* Material for the task
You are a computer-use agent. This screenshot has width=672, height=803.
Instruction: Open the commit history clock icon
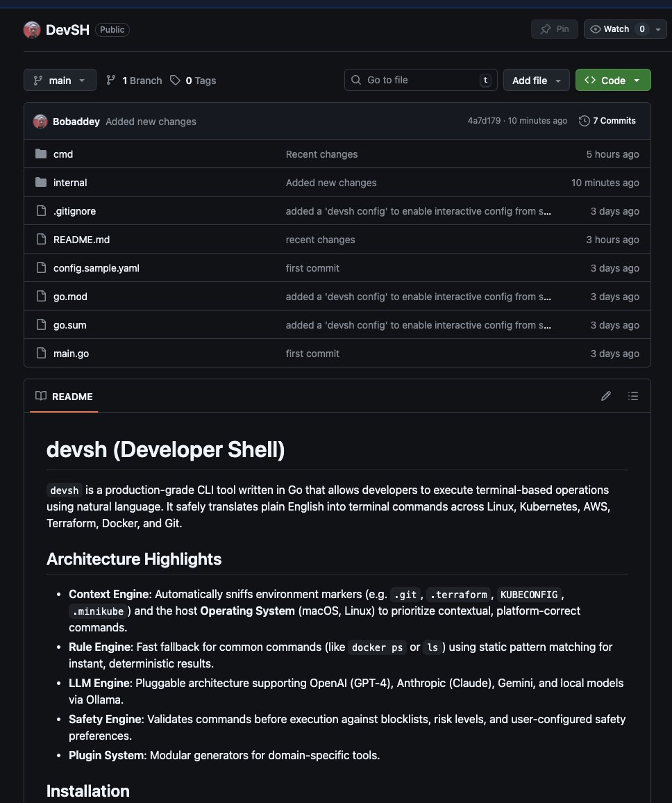(584, 121)
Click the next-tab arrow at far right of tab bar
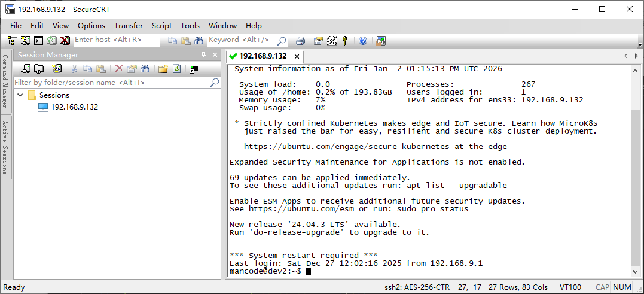 click(636, 56)
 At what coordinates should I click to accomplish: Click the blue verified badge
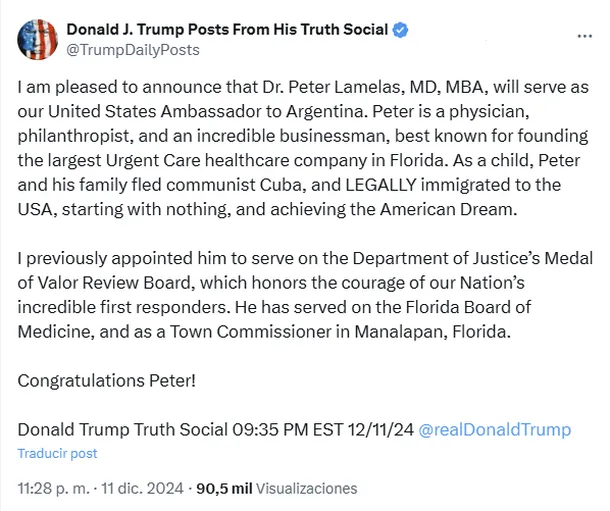tap(401, 30)
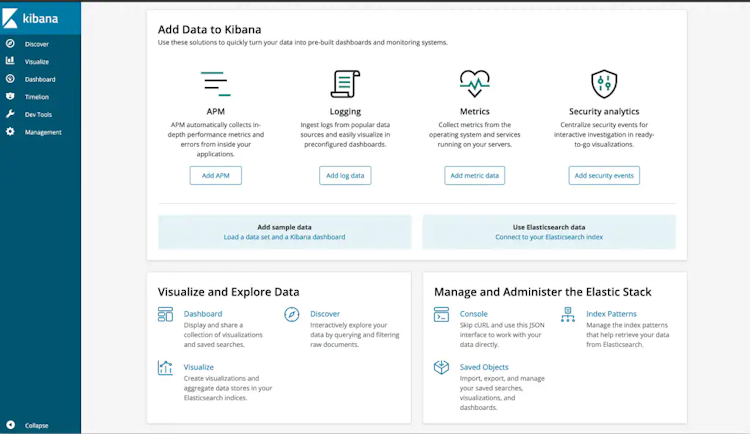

* Problem to solve
Omit the pictures, then copy out all the data exactly as it stands.

* Exercise result
You are a computer-use agent. This screenshot has width=672, height=803.
Instruction: Open the commit history clock icon
(584, 121)
Click the next-tab arrow at far right of tab bar
 click(636, 56)
 At what coordinates should I click to accomplish: Click the blue verified badge
tap(401, 30)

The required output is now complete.